FIG. 3 is an exemplar technique of the design exploration application 130 of FIG. 1 producing a generated design object 272 based on a design prompt 260, according to various embodiments. As shown, the configuration 300 includes, without limitation, the intent manager 240, the design prompt 260, one or more ML models 310, the generated 3D object 270, the design object generator 250, and the GUI 120. The design object generator 250 includes, without limitation, a boundary identifier 360, a generated boundary object 362, a feature extractor 370, and the generated design object 272.
In operation, the intent manager 240 included in the design exploration application 130 generates and transmits the design prompt 260. The design prompt 260 is transmitted to one or more ML models 310 (e.g., the trained ML models 180 and/or the remote ML models 190). The one or more ML models 310 generate the 3D object 270 and the generated 3D object 270 is transmitted to the design object generator 250 included in the design exploration application 130. The design object generator 250 converts the generated 3D object 272 to a design object 272, where the generated design object 272 is parametric-based and has a corresponding set of features that the user can edit via the GUI 120.

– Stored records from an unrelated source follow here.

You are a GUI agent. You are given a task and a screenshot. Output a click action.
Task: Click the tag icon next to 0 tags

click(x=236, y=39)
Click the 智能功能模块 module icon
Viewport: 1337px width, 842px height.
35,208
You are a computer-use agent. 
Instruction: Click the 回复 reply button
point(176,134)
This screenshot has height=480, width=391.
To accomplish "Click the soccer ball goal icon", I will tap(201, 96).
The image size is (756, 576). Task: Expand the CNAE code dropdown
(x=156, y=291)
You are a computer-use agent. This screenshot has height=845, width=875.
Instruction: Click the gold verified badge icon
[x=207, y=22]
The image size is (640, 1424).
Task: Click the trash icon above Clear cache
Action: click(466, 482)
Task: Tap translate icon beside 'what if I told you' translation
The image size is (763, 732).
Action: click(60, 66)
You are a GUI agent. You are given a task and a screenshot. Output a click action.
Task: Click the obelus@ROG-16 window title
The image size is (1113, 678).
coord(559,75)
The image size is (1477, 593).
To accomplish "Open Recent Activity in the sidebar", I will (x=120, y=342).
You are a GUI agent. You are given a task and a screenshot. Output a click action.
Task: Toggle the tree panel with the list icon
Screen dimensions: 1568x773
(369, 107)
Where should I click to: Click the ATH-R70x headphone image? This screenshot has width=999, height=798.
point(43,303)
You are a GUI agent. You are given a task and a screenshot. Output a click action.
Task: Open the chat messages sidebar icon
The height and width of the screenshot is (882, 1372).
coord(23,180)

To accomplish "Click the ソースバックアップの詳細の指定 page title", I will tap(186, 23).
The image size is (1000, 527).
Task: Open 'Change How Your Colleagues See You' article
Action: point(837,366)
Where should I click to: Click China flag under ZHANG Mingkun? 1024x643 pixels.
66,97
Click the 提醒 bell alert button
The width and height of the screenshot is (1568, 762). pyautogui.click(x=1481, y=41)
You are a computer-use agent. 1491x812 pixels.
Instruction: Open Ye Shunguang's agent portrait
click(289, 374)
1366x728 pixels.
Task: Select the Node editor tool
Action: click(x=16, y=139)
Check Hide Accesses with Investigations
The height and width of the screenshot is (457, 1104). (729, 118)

As discussed in FIG. 2, the intent manager 240 can process one or more inputs by the user to generate the design prompt 260. The intent management application 170 (not shown) identifies the applicable ML models 310 and transmits the design prompt to the ML models 310. In various embodiments, the ML models 310 can generate one or more content items, including the generated 3D object 270. For example, a first ML model 310(1) can generate a 2D image based on the design prompt 260 and a second ML model 310(2) can generate the 3D object 270. In various embodiments, the generated 3D object 270 can be a mesh, a point cloud, or a boundary object that is not a parametric-based object. For example, the generated 3D object 270 can be a mesh wireframe of a door, where individual components of the door (e.g., window slots, handle, hinges, etc.) are considered the same mass and are not separate and do not have corresponding parameters. The generated 3D object 270 can then be transmitted to the design object generator 250 and the design object generator 250 can respond by automatically generating the design object 272.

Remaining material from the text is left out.